EXERCISE DATA:

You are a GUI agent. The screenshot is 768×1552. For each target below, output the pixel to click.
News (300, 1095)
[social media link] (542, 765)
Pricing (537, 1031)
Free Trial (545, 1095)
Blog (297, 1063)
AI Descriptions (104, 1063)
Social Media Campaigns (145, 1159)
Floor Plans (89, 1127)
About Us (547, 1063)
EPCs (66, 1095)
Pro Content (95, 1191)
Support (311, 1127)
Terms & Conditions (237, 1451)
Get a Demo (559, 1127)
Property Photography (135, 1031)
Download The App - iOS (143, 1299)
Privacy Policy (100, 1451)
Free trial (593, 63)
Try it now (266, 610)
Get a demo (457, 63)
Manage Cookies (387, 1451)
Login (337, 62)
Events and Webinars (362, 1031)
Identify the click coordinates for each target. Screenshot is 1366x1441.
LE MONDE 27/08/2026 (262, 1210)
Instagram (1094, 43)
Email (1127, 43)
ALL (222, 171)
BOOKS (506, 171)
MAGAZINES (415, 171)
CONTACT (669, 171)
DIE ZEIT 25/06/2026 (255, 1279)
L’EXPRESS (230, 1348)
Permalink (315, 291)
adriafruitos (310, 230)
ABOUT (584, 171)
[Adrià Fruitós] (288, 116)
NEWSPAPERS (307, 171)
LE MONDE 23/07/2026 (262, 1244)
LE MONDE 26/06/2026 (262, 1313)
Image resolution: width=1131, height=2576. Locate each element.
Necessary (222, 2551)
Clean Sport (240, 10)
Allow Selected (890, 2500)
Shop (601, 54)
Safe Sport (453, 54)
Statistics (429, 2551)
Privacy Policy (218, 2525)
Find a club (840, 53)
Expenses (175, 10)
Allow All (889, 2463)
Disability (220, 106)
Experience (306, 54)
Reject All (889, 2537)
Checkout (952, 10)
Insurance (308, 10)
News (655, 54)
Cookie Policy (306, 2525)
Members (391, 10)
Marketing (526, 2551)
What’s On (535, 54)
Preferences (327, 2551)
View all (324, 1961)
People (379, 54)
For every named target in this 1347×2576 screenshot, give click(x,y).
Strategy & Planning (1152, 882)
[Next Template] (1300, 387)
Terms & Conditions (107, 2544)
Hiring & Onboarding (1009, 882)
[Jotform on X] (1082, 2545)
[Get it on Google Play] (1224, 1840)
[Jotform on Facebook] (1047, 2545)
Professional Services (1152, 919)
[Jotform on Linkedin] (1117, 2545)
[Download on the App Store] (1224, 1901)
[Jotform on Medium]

TASK DESCRIPTION:
Produce exactly the lines from the one containing "Hiring & Onboarding (1009, 882)" through the final line of the records above, both included, and no others.

WRITTEN SOLUTION:
Hiring & Onboarding (1009, 882)
[Jotform on X] (1082, 2545)
[Get it on Google Play] (1224, 1840)
[Jotform on Facebook] (1047, 2545)
Professional Services (1152, 919)
[Jotform on Linkedin] (1117, 2545)
[Download on the App Store] (1224, 1901)
[Jotform on Medium]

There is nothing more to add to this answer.